Obama Visits New York To Mark Bin Laden's Death

President Barack Obama joined survivors of the worst terrorist attack in U.S. history at a Manhattan firehouse Thursday, days after American commandos killed the leader of the group behind that massacre.

Obama visited the home of Engine Company 54, which lost 15 members in the collapse of the World Trade Center's twin towers. The president is also scheduled to attend a wreath-laying ceremony at the site where the buildings stood, now known as ground zero.

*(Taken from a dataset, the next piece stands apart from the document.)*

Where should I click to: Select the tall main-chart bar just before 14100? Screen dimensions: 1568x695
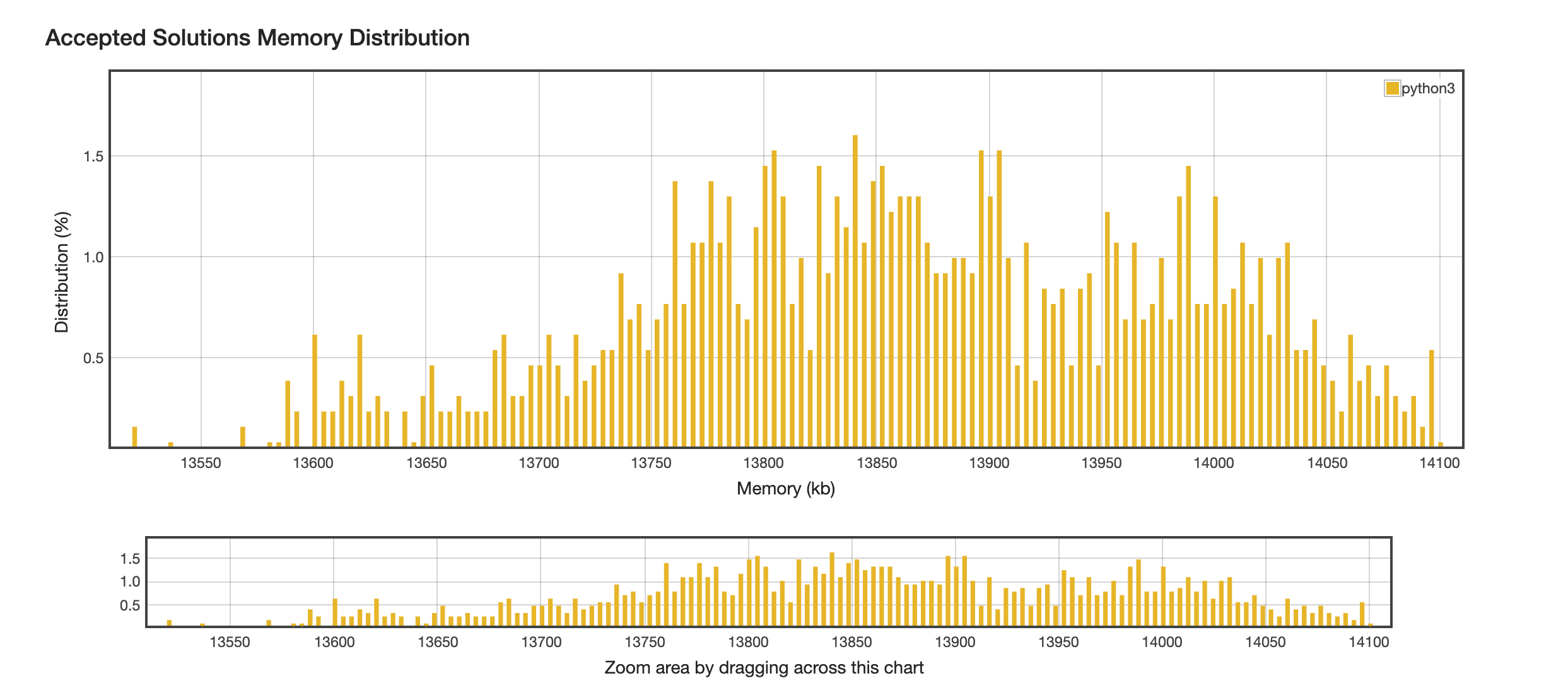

The visit comes four days after the pre-dawn raid in Pakistan that killed al Qaeda leader Osama bin Laden, whose followers turned hijacked jetliners filled with fuel and passengers into missiles aimed at New York and Washington. Pakistan's armed forces acknowledged intelligence "shortcomings" regarding bin Laden on Thursday, but warned that the U.S. raid that killed him has jeopardized its cooperation with American forces.

Nevertheless, Sen. Chuck Schumer, D-New York, said "the shoulders of New Yorkers, Americans and people throughout the world stand a little taller" after bin Laden's death.

"This is a turning point in the war on terror," Schumer told CNN's "American Morning" Thursday. "When bin Laden did his evil deeds and the towers went down, we said, 'Can we win this war? It's so different than the previous wars we fought, with suicide bombers and no lines of battle.' People feel we'll win this war. We haven't won it yet, but we are."